• **INSTRUCTIONS FOR THE TASK**: Across the listing, how many lines contain "Polisi"? The reply is the number alone.

• **SUPPLIED MATERIAL**:
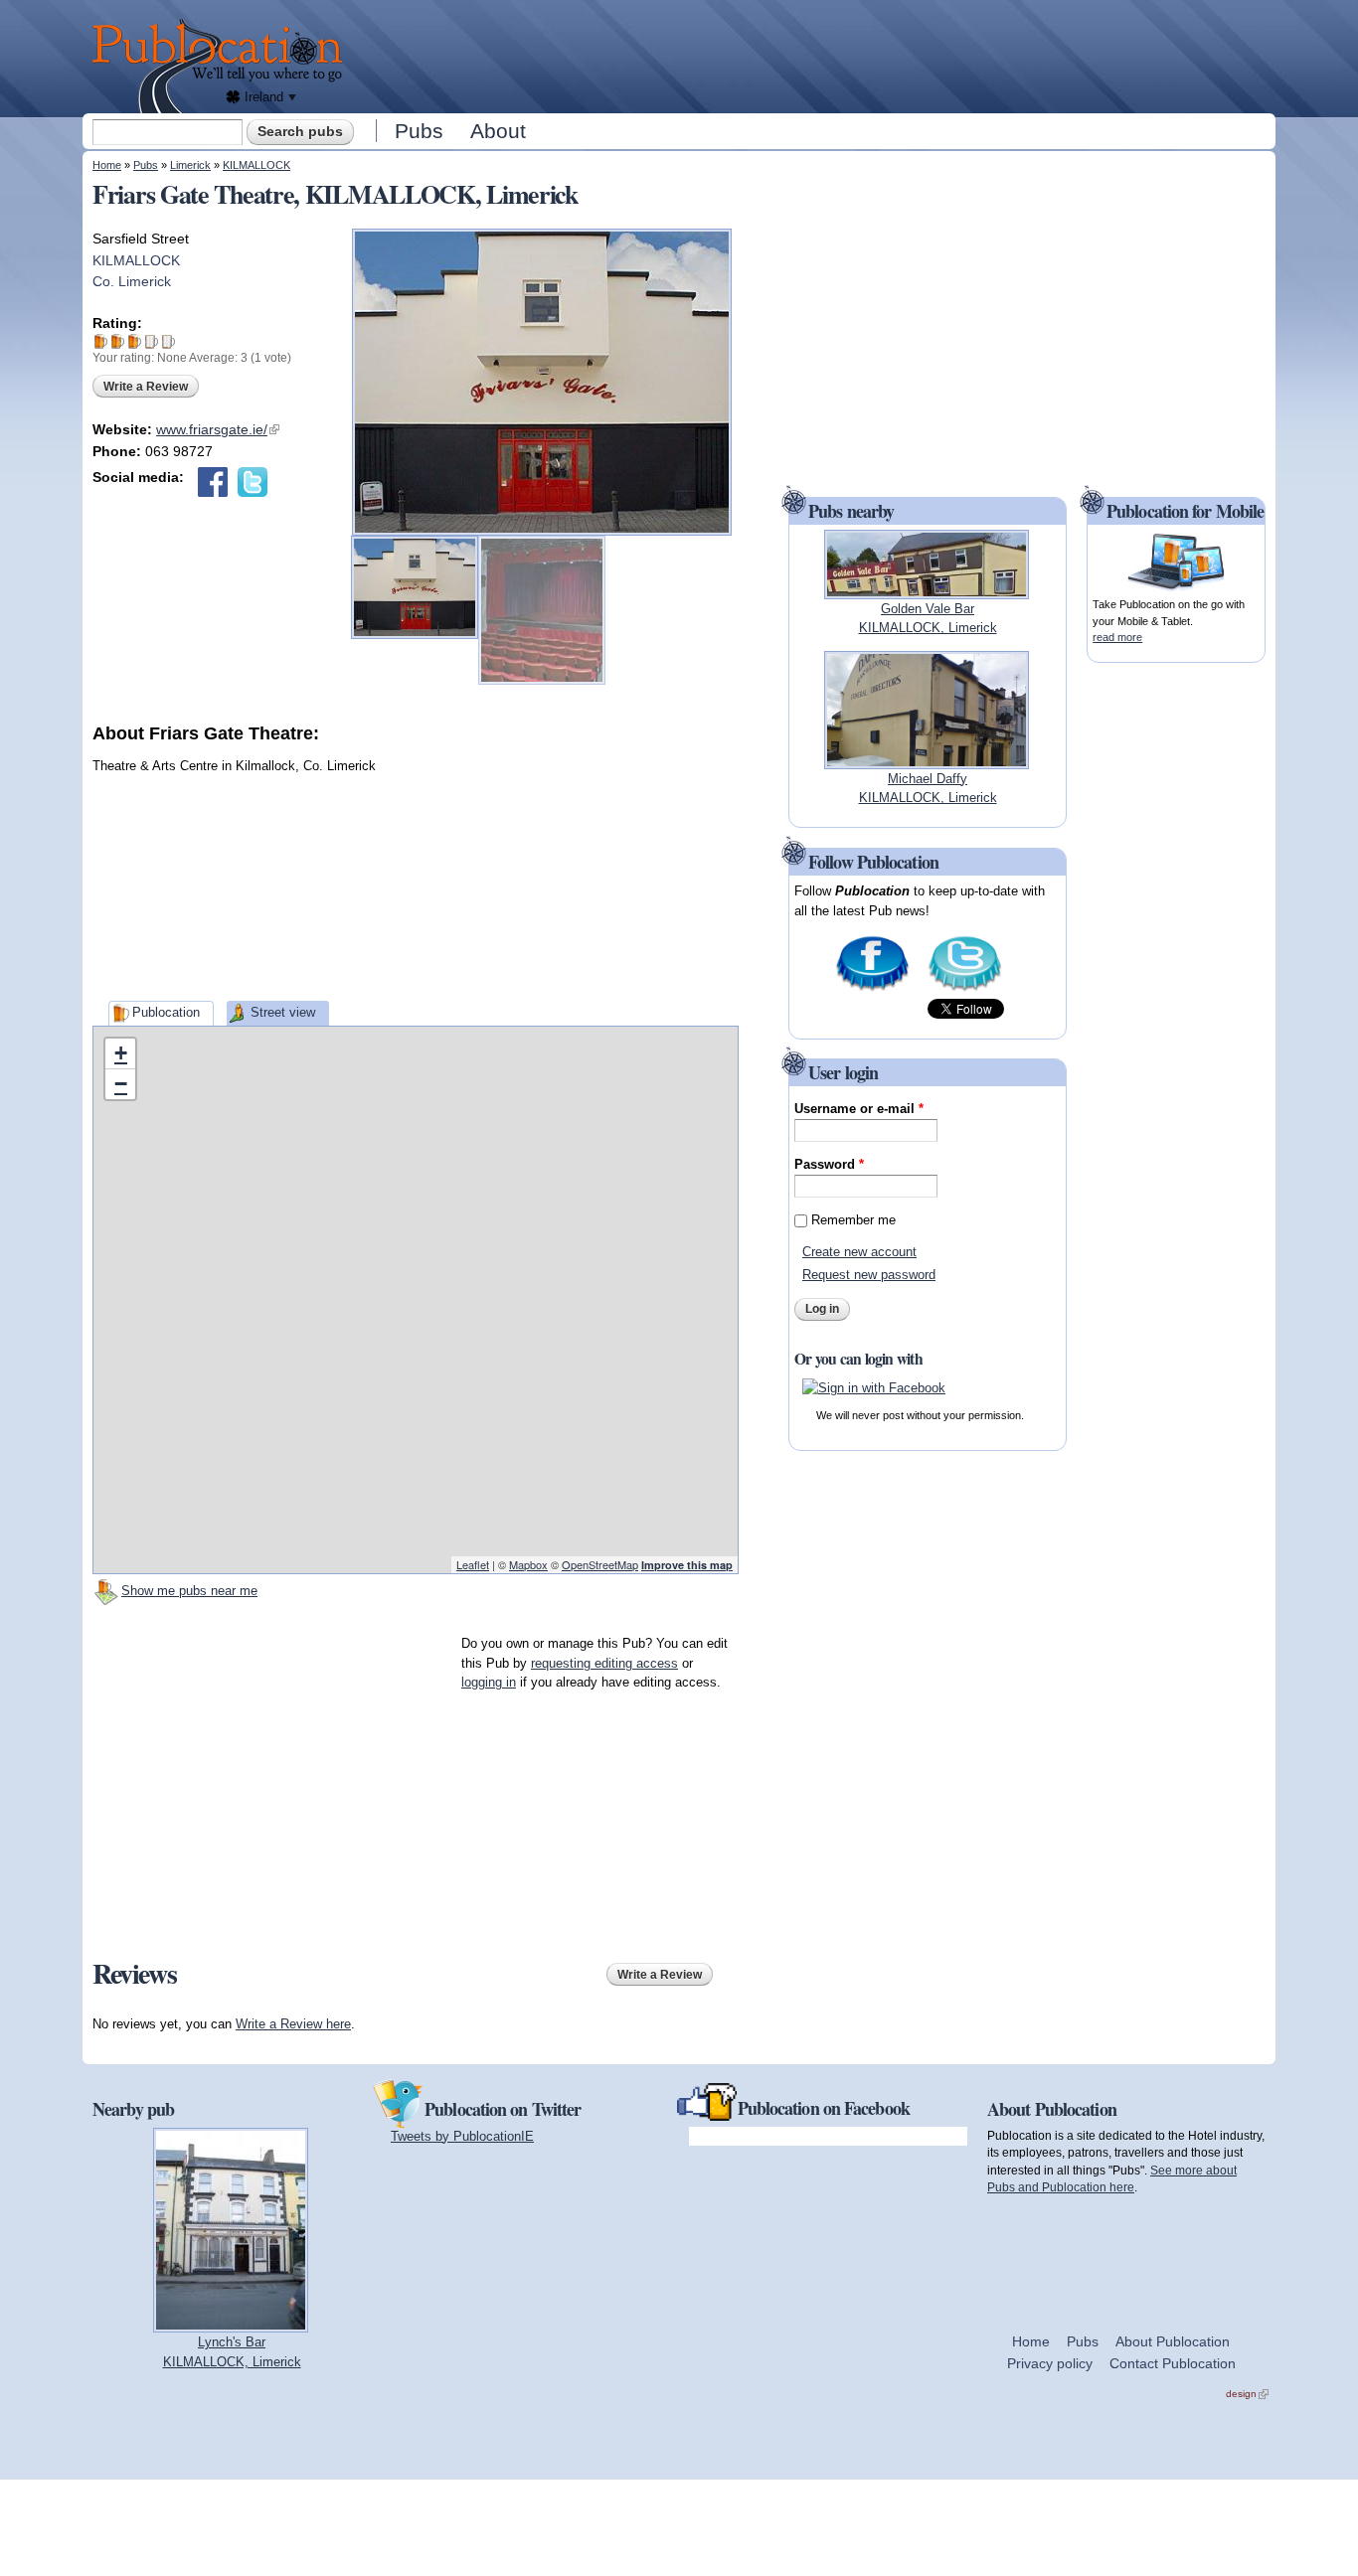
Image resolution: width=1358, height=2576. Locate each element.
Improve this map (687, 1564)
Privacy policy (1050, 2363)
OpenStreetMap (600, 1564)
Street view (283, 1012)
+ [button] (120, 1053)
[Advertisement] (814, 54)
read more (1117, 637)
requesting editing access (604, 1663)
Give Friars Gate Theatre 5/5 (168, 341)
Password (829, 1164)
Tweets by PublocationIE (462, 2136)
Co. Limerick (131, 281)
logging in (488, 1682)
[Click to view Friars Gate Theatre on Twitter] (252, 482)
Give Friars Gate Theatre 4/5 (151, 341)
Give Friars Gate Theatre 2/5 (117, 341)
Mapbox (528, 1564)
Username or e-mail (859, 1108)
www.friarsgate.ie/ (217, 429)
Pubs (419, 130)
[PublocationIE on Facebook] (872, 989)
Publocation (166, 1012)
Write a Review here (293, 2023)
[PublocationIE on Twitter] (965, 989)
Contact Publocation (1172, 2363)
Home (106, 165)
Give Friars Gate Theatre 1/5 (100, 341)
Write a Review (145, 387)
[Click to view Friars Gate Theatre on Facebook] (213, 482)
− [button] (120, 1083)
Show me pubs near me (189, 1590)
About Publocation (1172, 2341)
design (1247, 2393)
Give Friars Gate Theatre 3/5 (134, 341)
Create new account (859, 1251)
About (498, 130)
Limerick (190, 165)
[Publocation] (222, 66)
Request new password (868, 1274)
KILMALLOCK (256, 165)
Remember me (853, 1219)
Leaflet (472, 1564)
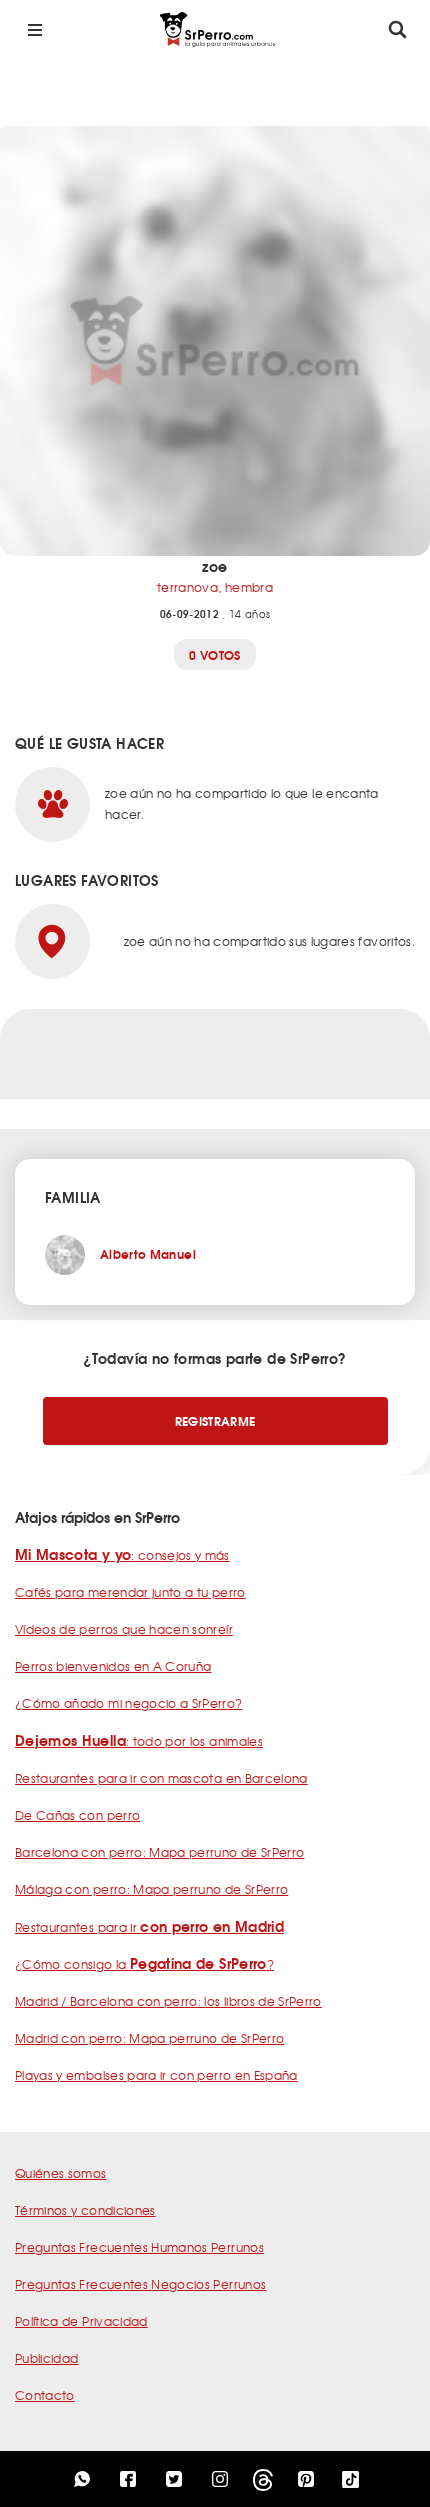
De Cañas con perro (77, 1815)
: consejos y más (122, 1555)
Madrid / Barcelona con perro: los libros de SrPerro (168, 2001)
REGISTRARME (215, 1420)
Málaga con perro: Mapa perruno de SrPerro (151, 1889)
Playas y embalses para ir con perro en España (156, 2075)
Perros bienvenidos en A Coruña (113, 1666)
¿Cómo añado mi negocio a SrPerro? (129, 1703)
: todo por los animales (139, 1741)
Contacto (45, 2395)
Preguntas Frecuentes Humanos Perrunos (139, 2247)
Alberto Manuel (148, 1253)
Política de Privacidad (81, 2321)
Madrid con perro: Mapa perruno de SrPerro (149, 2038)
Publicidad (47, 2358)
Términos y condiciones (85, 2210)
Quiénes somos (61, 2173)
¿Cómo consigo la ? (144, 1964)
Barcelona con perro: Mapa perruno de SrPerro (159, 1852)
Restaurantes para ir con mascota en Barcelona (161, 1778)
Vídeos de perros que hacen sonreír (124, 1629)
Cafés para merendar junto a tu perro (130, 1592)
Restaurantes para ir (149, 1927)
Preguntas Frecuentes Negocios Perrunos (140, 2284)
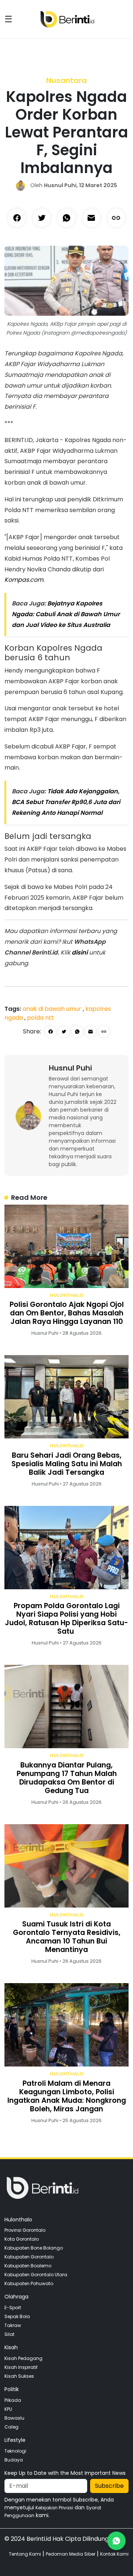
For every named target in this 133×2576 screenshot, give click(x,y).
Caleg (11, 2427)
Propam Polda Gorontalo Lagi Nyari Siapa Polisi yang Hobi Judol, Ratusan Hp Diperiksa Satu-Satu (66, 1618)
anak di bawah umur (53, 1009)
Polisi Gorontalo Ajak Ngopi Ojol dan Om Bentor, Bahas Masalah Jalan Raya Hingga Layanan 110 (67, 1313)
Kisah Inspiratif (21, 2367)
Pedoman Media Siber (70, 2554)
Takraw (12, 2325)
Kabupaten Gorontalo (29, 2257)
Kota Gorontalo (21, 2239)
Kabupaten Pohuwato (28, 2283)
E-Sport (12, 2307)
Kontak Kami (114, 2554)
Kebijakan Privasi (54, 2507)
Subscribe (109, 2486)
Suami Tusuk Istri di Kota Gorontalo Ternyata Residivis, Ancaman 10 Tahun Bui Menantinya (66, 1937)
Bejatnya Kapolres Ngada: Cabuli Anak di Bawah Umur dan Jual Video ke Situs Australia (66, 614)
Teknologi (15, 2451)
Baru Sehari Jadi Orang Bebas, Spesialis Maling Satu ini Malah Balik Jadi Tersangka (66, 1463)
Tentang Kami (25, 2554)
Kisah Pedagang (23, 2358)
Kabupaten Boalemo (27, 2266)
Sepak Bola (17, 2316)
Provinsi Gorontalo (24, 2230)
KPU (8, 2409)
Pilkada (12, 2400)
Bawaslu (14, 2418)
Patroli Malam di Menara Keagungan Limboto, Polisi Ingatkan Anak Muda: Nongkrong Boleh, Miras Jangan (66, 2096)
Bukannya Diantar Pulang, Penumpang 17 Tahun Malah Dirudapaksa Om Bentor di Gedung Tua (67, 1778)
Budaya (13, 2460)
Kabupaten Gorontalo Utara (35, 2274)
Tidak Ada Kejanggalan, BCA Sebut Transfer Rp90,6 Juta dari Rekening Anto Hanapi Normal (66, 802)
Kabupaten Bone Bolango (33, 2248)
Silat (9, 2334)
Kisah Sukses (19, 2376)
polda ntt (40, 1017)
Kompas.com (23, 579)
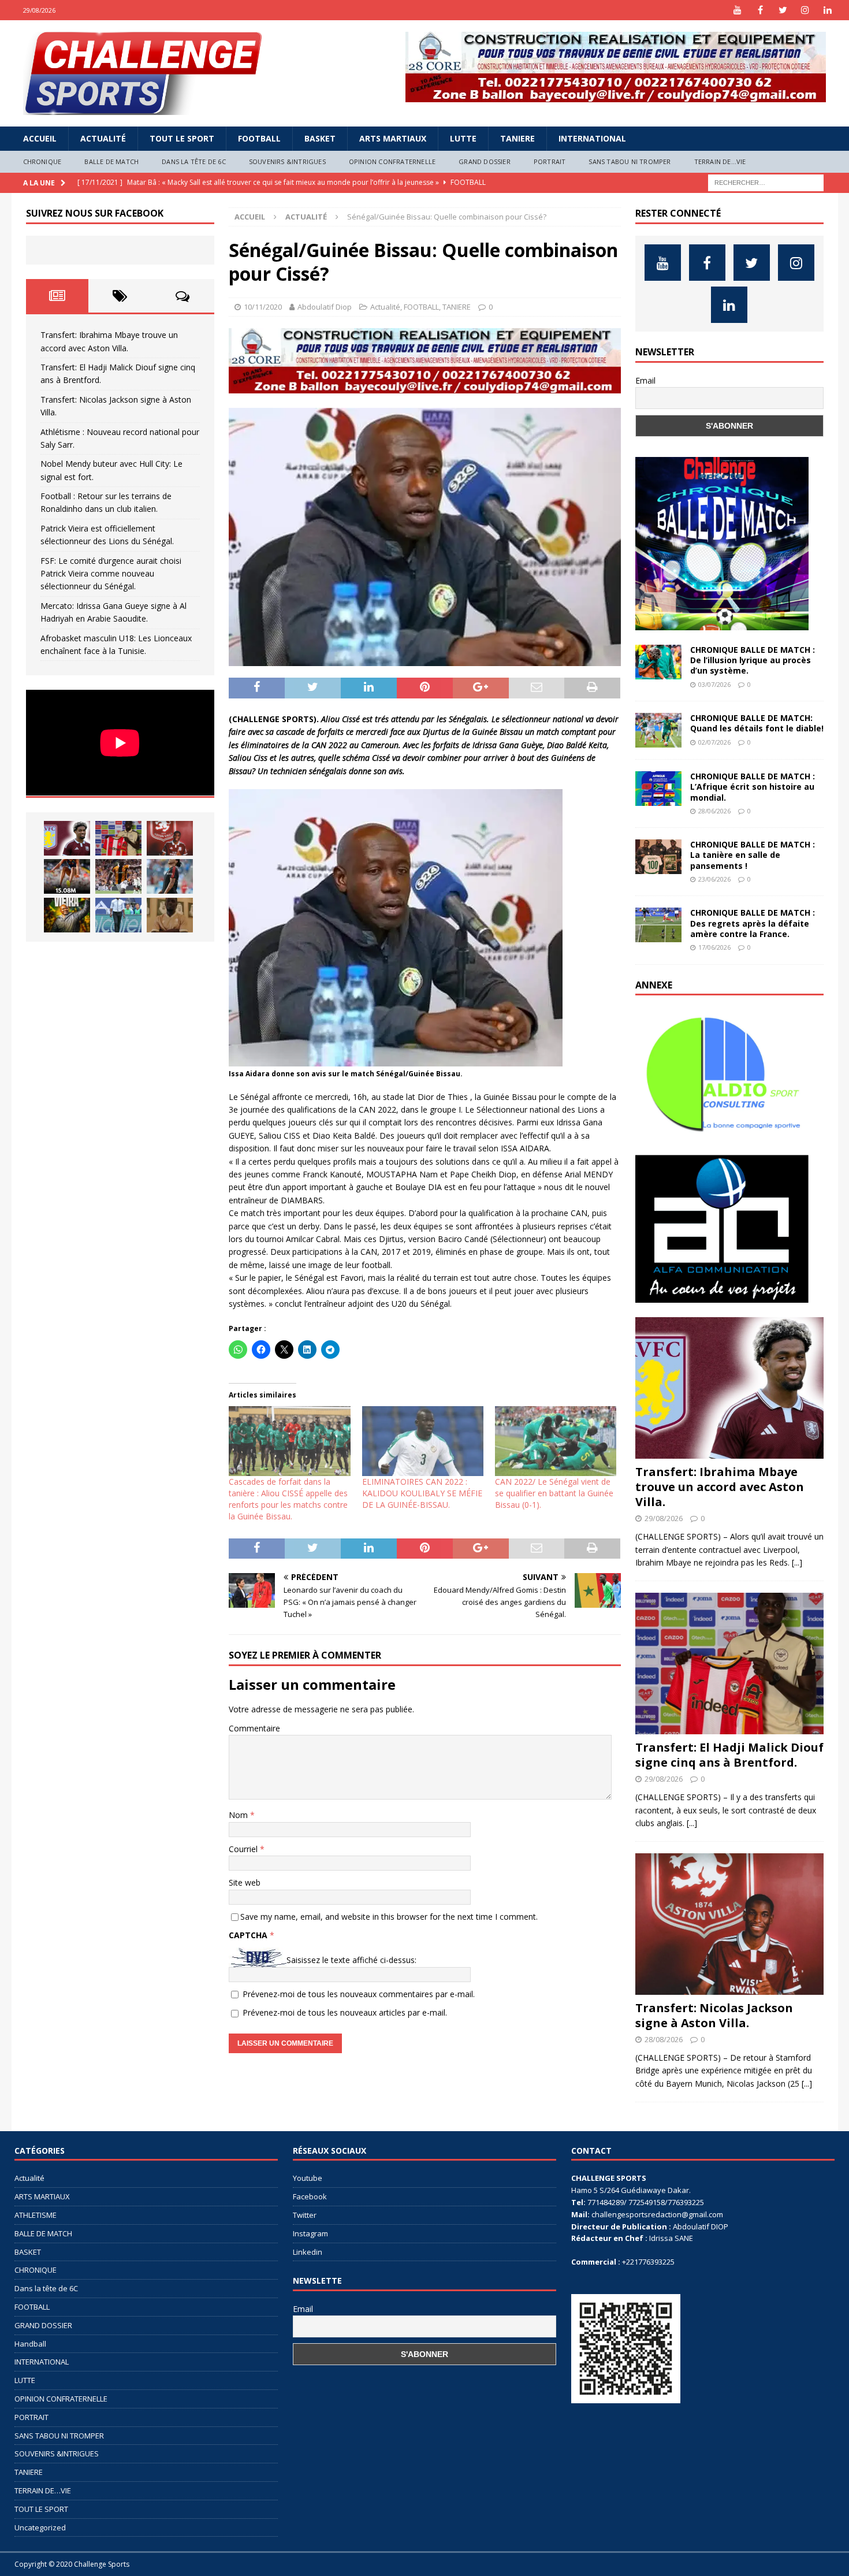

• **ANSWER TO THIS EXERCISE**: 3